Se aprovado, o projeto de Biossegurança também permitirá a pesquisa para extração de células-tronco de embriões obtidos por fertilização in vitro, técnica que pode trazer a cura para milhares de brasileiros portadores de doenças graves do coração, dos ossos e do sangue, atrofias musculares ou neurodegenerativas, lesões físicas irreversíveis e doenças genéticas. No Brasil, hoje, os embriões são simplesmente descartados quando completam quatro anos de congelamento. O país já usa células-tronco da medula óssea e do cordão umbilical com sucesso, mas a pesquisa é restrita aos embriões congelados há mais de três anos e precisa da autorização expressa dos pais. Andréa Bezerra, que coordena o movimento Pró-Vida, está satisfeita com as modificações feitas no Senado. “O texto ficou perfeito. A gente não tem mais tempo a perder. Mesmo que o projeto vire lei, muitas pessoas não vão mais estar vivas até começarem os trabalhos de resgate da saúde. São centenas de milhares que esperam e estão em contagem regressiva”.

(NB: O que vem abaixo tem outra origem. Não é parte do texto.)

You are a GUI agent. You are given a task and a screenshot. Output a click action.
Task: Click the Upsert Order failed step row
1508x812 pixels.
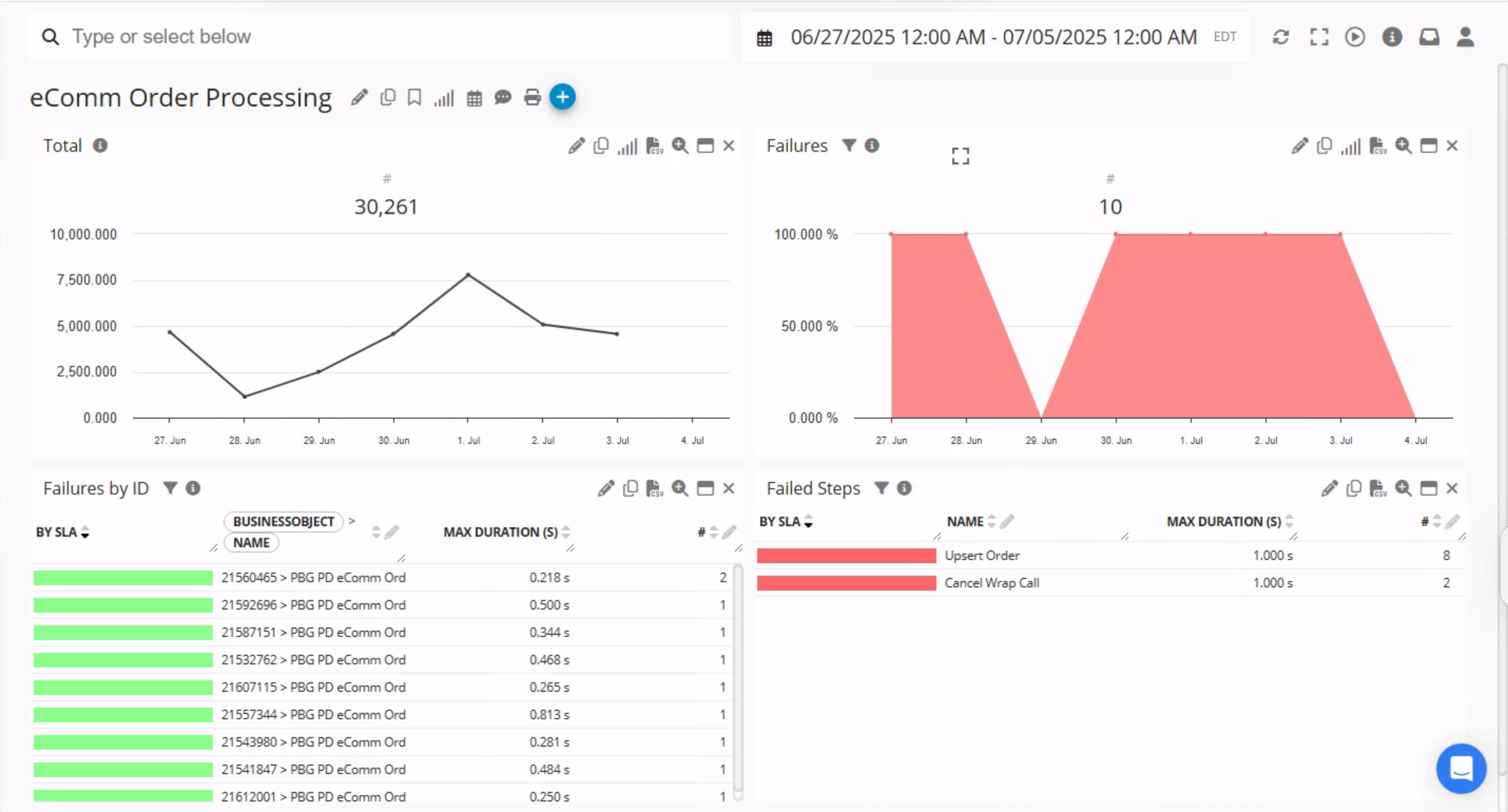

Para o deputado Pastor Takayama (PMDB-PR), o fator tempo tem outro significado. “Aprovar algo assim com esta pressa pode abrir perigosos precedentes. Não temos dados científicos necessários e a classe científica não se manifesta para esclarecer todas as dúvidas. Queremos estudos conclusivos, mas não somos contra o avanço da pesquisa”. O assunto das células-tronco vindas de embriões fertilizados in vitro é polêmico porque envolve questões intangíveis, como a violação da vida, quando não se sabe exatamente onde ela começa. Há também o medo do suposto mercado de varejo de células fertilizadas de bebês no mercado negro ou futuro, enquanto cientistas garantem que isso é pura especulação futuróide.
A maioria simples, ou seja, metade mais um, deve votar a favor do projeto. Este é o quorum necessário para que a matéria seja aprovada e siga à sanção presidencial para virar lei.
Severino Cavalcanti, confuso com o próprio papel, fez os cálculos do prejuízo e prometeu “discutir” o assunto que – alô assessoria! – já está em fase de votação. Ruralistas e portadores de doenças incuráveis já estão comemorando, por motivos distintos. Severino também está contente, embriagado com seu reinado etéreo, empenhado em arruinar, a cada vez que abre a boca, sua última chance de entrar para a história pela porta da frente.